● **MATERIALS PROVIDED**
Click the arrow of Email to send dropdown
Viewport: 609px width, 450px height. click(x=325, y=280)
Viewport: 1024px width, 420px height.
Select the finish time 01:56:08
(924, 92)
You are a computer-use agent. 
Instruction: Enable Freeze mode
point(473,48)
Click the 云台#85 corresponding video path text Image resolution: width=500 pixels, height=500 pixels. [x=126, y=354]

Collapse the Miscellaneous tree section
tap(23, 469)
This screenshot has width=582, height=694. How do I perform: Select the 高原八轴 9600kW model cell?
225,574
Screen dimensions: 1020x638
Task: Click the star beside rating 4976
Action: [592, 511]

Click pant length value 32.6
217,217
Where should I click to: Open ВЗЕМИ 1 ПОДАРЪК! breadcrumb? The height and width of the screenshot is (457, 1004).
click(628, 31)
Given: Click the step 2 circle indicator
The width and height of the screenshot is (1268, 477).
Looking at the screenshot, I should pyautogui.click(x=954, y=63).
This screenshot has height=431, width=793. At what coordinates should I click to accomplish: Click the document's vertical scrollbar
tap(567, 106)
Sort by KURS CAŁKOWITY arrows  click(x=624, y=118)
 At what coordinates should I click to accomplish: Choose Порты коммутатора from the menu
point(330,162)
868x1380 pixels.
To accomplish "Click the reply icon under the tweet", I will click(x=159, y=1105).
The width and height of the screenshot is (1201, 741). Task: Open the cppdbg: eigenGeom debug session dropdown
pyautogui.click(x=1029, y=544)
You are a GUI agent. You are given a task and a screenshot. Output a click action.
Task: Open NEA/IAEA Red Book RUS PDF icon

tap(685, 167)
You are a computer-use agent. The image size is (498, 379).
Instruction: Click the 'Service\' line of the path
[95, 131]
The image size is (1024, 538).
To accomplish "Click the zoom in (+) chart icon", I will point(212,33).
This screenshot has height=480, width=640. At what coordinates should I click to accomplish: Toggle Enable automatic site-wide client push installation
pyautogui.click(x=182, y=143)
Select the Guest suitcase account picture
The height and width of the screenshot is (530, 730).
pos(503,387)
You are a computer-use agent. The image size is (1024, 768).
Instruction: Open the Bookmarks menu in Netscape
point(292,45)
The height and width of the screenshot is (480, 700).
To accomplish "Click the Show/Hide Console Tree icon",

● **WHAT YOU SHOULD DO**
Return the full material exactly.

● **RESULT**
Click the arrow of Email to send dropdown
Viewport: 609px width, 450px height. click(x=325, y=280)
Viewport: 1024px width, 420px height.
Select the finish time 01:56:08
(924, 92)
You are a computer-use agent. 
Instruction: Enable Freeze mode
point(473,48)
Click the 云台#85 corresponding video path text Image resolution: width=500 pixels, height=500 pixels. [x=126, y=354]

Collapse the Miscellaneous tree section
tap(23, 469)
This screenshot has width=582, height=694. How do I perform: Select the 高原八轴 9600kW model cell?
225,574
Screen dimensions: 1020x638
Task: Click the star beside rating 4976
Action: [592, 511]

Click pant length value 32.6
217,217
Where should I click to: Open ВЗЕМИ 1 ПОДАРЪК! breadcrumb? The height and width of the screenshot is (457, 1004).
click(628, 31)
Given: Click the step 2 circle indicator
The width and height of the screenshot is (1268, 477).
Looking at the screenshot, I should pyautogui.click(x=954, y=63).
This screenshot has height=431, width=793. At what coordinates should I click to accomplish: Click the document's vertical scrollbar
tap(567, 106)
Sort by KURS CAŁKOWITY arrows  click(x=624, y=118)
 At what coordinates should I click to accomplish: Choose Порты коммутатора from the menu
point(330,162)
868x1380 pixels.
To accomplish "Click the reply icon under the tweet", I will click(x=159, y=1105).
The width and height of the screenshot is (1201, 741). Task: Open the cppdbg: eigenGeom debug session dropdown
pyautogui.click(x=1029, y=544)
You are a GUI agent. You are given a task and a screenshot. Output a click action.
Task: Open NEA/IAEA Red Book RUS PDF icon

tap(685, 167)
You are a computer-use agent. The image size is (498, 379).
Instruction: Click the 'Service\' line of the path
[95, 131]
The image size is (1024, 538).
To accomplish "Click the zoom in (+) chart icon", I will point(212,33).
This screenshot has height=480, width=640. At what coordinates should I click to accomplish: Toggle Enable automatic site-wide client push installation
pyautogui.click(x=182, y=143)
Select the Guest suitcase account picture
The height and width of the screenshot is (530, 730).
pos(503,387)
You are a computer-use agent. The image size is (1024, 768).
Instruction: Open the Bookmarks menu in Netscape
point(292,45)
The height and width of the screenshot is (480, 700).
To accomplish "Click the Show/Hide Console Tree icon",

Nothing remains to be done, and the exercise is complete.